高山、アマ登録求め署名提出もボクシング連盟は門前払い JOCは後押し
ボクシングで日本初の世界主要4団体制覇を果たし、アマチュアとして2020年東京五輪出場を目指す高山勝成(34)=名古屋産大=が7日、大阪市の日本連盟を訪れ、自身のアマ登録を求める約2万5千人分の署名原本とアマ登録申請書類を持参したが、同連盟は山根明会長(78)の不在を理由に対応しなかった。高山は同日、東京都内の参議院議員会館で日本オリンピック委員会(JOC)副会長の橋本聖子参院議員(53)を表敬訪問し、署名のデータを提出した。

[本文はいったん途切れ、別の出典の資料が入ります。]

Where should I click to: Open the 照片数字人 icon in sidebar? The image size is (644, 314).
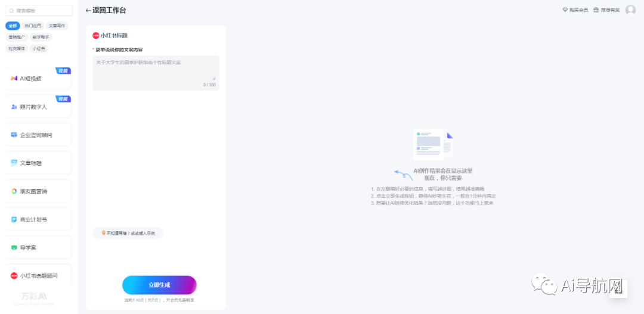14,107
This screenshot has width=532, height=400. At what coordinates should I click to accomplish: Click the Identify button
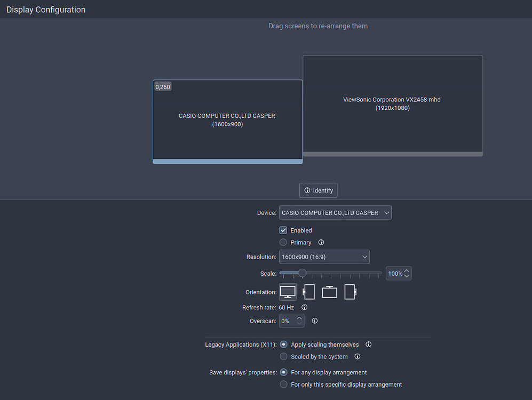click(x=318, y=190)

ドアが開かれることはなかった。約2万5千人分の署名原本とアマ登録申請書類を手に連盟大阪事務局を訪れた高山だったが、連盟側は「責任者不在」を理由に受け取りを拒否した。同連盟によると、山根会長は5日から12日まで韓国出張に出ているという。事前に訪問を伝えていたにもかかわらず対応を拒まれた高山は「自分ができることはやった。また会長がいらっしゃる時に出向きたい」と無念の表情で語った。
一方でこの日午前には、都内で橋本JOC副会長と面会。約30分間の会談では「JOCとしてこれからも活動に注目し、できる限りのことはしていきたい」との後押しを受けたという。高山も「最終目標の東京五輪出場に向けて、ベストを尽くして戦っていきたい」と話したが、JOCと連盟側の“温度差”が浮き彫りとなった。
国際ボクシング協会(AIBA)は16年リオデジャネイロ五輪からプロ選手の出場を全面的に解禁。AIBAの臨時総会の投票では山根会長も賛成票を投じたが、日本連盟はプロ経験者の試合出場を認めていない。同会長は「プロは生活のため、アマは学校教育の一環としてやってきた歴史がある。その歴史がひっくり返ることはない」と話し、高山のアマ登録申請を受理しない意向を示している。
2月には国際オリンピック委員会(IOC)のバッハ会長が東京五輪でボクシングを実施競技から除外する可能性を明らかにした。それでも高山は「五輪に向けてコンディショニングを仕上げることに変わりはない。いきなり五輪ではなく、いちアマ選手として予選から勝ち抜くつもり」と改めて決意を語った。逆風にさらされても、反骨の王者が揺らぐことはない。